Here is a close up of the composition:
A bit further away to see it in context:
Here is a side view:
It can also be kept on a plate stand:
love it man
haven’t seen that before so kudos for the idea … really opens up an entire new avenue of exploration for ceramics and design - eg the soil now provides a ‘backdrop’ for the composition, and the rim of the ceramic is all that is seen
i’ve got to think there will be some inherent horticultural challenges (watering and root growth at the top of my mind… not to mention some worries about water in the drywall and mildew haha) but i’d love to get some follow up and see how it works; may finally have found a niche into a new sales model for those trying to sell to the public
anyhoo good luck and be sure to post updates!
Very cool idea! Post this to a Forum Q&A to see what Ryan says. I’m curious to hear his thoughts.
That’s a good idea. Will do.
Thanks! Michael Hagedorn has a tree on a wall, a juniper if I am not wrong, that I’ve seen a picture of. Also the Montreal Bontanical Gardens has a rock planting of a chinese elm if I am not mistaken hanging off a wall. I wanted something different in that the plate serves as a sort of frame for the composition. An actual picture frame or one of the art pieces with a deadwood/frame combination that Mirai sells would also look awesome with a tree inside. In any case I like your idea of exploring the use of ceramics in this context. To water I need to remove it from the wall, water and let it drain a few minutes before hanging it back up. There is plenty of room for root growth, perhaps more than there was before in the pot it was planted. I will sure update on its development.
I’m from NZ and these guys are everywhere it was my first bonsai and tbh I’m astonished it survived for 5 years with very little watering, poorly draining pot and a heavy soil mix, they are very, very strong. They are a coastal species and are often found clinging to sandstone or volcanic cliff faces near the ocean so I think you’ve nailed the aesthetic! Back budding on old wood is easy and if branches become leggy you can just let them run until you get tighter buds on the interior and then cut back to those. Kirkii behaves as a ground cover a lot of the time and there is a more upright tree called Coprosma robusta, if you can get your hands on one they are also great material.

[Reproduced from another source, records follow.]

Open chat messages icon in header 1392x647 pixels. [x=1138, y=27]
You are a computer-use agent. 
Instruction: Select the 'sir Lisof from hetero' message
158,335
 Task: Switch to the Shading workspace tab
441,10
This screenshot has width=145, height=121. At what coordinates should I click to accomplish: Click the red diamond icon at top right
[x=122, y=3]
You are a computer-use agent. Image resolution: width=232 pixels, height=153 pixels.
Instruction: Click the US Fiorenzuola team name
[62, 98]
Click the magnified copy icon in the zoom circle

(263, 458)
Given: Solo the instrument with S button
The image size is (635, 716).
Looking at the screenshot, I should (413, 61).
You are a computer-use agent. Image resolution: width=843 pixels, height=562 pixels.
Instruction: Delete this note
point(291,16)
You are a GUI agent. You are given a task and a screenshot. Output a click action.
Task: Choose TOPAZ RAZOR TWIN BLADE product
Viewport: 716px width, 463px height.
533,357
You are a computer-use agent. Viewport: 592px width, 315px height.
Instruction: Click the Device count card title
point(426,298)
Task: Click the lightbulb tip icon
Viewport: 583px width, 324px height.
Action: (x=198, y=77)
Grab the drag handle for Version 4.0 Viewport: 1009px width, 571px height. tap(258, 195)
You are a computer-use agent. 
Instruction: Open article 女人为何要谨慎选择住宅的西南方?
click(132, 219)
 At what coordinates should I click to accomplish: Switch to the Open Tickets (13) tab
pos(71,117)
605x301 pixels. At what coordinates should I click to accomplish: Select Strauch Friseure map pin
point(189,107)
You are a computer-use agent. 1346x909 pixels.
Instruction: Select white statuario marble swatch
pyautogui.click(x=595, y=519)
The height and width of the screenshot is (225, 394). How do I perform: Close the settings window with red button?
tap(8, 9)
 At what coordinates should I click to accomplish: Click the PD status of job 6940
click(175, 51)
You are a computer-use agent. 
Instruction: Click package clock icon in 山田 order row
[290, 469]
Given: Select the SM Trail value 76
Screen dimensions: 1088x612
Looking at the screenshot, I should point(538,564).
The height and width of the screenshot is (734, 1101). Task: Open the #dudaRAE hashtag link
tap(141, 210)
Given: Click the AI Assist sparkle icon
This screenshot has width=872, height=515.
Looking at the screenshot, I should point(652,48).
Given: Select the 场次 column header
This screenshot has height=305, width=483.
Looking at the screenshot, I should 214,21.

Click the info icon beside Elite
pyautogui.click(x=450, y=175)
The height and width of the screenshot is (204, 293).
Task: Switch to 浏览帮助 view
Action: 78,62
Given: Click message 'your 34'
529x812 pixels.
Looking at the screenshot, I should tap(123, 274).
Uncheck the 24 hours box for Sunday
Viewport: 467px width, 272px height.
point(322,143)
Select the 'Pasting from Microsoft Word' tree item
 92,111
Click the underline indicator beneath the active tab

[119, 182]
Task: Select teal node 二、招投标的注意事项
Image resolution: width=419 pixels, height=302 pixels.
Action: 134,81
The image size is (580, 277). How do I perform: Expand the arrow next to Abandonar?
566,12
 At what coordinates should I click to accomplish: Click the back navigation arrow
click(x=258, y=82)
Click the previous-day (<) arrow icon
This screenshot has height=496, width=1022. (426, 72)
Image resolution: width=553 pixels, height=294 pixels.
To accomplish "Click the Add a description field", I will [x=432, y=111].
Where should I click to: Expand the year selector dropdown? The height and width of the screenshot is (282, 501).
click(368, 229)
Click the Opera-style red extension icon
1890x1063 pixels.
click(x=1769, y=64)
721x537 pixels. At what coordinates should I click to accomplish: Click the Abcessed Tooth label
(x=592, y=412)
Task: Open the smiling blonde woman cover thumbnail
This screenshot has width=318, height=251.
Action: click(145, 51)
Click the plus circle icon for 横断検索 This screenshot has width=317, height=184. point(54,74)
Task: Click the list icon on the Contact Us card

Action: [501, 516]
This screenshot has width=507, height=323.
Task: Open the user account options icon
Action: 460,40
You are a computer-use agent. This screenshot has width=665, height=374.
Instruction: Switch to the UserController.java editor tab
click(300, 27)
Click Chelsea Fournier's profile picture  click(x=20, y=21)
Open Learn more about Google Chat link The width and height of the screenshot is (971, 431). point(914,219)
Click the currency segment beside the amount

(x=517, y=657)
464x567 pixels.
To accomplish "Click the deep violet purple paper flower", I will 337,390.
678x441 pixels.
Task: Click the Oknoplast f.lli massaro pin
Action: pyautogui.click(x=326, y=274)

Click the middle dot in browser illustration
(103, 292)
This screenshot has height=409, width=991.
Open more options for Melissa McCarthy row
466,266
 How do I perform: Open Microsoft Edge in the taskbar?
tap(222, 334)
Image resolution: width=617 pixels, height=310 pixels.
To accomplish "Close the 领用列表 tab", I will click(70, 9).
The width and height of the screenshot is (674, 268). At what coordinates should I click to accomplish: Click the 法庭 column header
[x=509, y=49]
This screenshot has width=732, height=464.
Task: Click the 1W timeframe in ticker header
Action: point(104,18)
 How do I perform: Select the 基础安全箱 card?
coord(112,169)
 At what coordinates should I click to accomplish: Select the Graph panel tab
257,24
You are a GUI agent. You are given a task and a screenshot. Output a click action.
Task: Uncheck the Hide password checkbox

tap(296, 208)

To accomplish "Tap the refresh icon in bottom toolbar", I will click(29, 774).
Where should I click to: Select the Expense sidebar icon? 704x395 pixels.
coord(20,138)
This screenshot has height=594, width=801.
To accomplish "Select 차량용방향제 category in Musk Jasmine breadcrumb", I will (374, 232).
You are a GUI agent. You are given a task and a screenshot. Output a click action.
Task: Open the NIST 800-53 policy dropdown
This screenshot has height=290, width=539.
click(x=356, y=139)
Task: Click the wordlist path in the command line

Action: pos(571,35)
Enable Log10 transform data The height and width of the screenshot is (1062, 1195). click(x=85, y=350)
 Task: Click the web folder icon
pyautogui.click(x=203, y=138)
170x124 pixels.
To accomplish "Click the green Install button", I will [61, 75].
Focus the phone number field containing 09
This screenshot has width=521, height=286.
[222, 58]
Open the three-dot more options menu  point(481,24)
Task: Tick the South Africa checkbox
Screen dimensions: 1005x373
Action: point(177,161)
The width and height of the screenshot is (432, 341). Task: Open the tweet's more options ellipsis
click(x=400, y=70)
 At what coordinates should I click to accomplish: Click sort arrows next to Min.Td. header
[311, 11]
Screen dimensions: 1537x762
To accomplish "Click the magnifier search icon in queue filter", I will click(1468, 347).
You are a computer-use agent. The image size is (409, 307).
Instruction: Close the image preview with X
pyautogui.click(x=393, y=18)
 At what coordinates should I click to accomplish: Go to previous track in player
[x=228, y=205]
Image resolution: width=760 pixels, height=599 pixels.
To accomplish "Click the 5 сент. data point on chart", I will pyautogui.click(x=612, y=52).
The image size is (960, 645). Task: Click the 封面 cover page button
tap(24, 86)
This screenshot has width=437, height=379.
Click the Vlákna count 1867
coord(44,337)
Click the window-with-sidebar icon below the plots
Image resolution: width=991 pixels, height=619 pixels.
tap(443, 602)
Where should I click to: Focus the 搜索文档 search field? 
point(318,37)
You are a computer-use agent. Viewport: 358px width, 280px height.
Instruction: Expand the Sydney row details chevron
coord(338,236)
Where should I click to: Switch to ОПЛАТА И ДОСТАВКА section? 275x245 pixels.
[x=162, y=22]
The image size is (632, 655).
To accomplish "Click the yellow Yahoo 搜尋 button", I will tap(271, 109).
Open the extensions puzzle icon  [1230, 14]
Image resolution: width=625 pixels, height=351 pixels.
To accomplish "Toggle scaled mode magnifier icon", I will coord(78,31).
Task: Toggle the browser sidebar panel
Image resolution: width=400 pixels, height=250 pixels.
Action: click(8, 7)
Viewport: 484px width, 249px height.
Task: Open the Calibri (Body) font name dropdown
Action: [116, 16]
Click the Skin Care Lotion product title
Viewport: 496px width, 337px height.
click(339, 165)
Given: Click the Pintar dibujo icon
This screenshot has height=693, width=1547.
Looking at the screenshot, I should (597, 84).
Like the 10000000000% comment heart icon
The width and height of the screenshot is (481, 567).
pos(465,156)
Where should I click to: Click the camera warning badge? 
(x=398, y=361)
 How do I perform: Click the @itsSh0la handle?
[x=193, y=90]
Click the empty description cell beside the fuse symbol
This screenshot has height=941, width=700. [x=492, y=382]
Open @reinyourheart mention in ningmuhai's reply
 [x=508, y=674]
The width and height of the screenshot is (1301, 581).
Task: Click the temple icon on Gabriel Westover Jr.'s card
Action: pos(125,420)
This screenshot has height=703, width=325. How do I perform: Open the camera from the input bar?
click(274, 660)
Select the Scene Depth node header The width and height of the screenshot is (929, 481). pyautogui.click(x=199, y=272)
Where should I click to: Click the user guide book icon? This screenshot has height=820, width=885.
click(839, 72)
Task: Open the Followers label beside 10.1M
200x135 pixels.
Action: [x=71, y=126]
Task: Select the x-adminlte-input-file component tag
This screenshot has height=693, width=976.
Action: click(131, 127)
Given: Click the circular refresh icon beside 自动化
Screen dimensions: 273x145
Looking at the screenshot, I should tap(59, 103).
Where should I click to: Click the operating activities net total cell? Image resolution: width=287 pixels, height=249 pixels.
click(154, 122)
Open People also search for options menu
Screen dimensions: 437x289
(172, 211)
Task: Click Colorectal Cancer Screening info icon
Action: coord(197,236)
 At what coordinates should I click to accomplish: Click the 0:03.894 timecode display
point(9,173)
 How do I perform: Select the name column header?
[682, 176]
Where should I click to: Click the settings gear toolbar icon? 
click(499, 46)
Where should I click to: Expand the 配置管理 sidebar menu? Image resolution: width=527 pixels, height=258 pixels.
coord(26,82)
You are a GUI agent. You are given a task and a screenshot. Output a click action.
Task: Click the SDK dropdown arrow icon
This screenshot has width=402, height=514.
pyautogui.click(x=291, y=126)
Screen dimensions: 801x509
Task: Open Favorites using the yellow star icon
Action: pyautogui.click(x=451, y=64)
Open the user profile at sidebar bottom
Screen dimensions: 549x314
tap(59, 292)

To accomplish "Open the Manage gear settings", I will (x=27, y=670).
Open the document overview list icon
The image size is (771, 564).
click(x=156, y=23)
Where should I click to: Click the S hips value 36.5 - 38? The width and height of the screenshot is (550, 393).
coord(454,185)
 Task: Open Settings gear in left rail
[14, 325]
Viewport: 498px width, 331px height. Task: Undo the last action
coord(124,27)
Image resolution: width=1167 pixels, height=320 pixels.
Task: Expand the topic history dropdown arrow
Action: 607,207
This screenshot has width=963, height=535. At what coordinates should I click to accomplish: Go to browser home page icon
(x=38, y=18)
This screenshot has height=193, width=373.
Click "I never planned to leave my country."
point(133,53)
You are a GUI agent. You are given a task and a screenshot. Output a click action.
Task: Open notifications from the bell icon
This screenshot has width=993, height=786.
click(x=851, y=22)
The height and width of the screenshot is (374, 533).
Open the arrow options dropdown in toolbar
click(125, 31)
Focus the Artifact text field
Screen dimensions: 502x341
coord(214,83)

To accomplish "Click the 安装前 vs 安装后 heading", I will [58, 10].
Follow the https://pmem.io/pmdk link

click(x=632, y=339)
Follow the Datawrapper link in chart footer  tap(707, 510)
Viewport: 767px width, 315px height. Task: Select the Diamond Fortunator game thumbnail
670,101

Below is one of the best examples of Coprosma bonsai in NZ, it really illustrates their natural growth habit and really changed the way I see this species.
First of all, WOW! Thank you for this photo, so cool to see their potential! Also, really nice all that information. I don’t know how Coprosma Kirkii arrived in the quebec bonsai scene but I have never seen here anything even closely as big as the one in the photo. Awesome.
Indeed. There are a Juniper and a Contorta Pine bracketed to the wall at Michaels place however they have a kind of cupped “pot” under the roots and not sideways and look really cool. I think the watering thing and wall problems might be a problem eventually.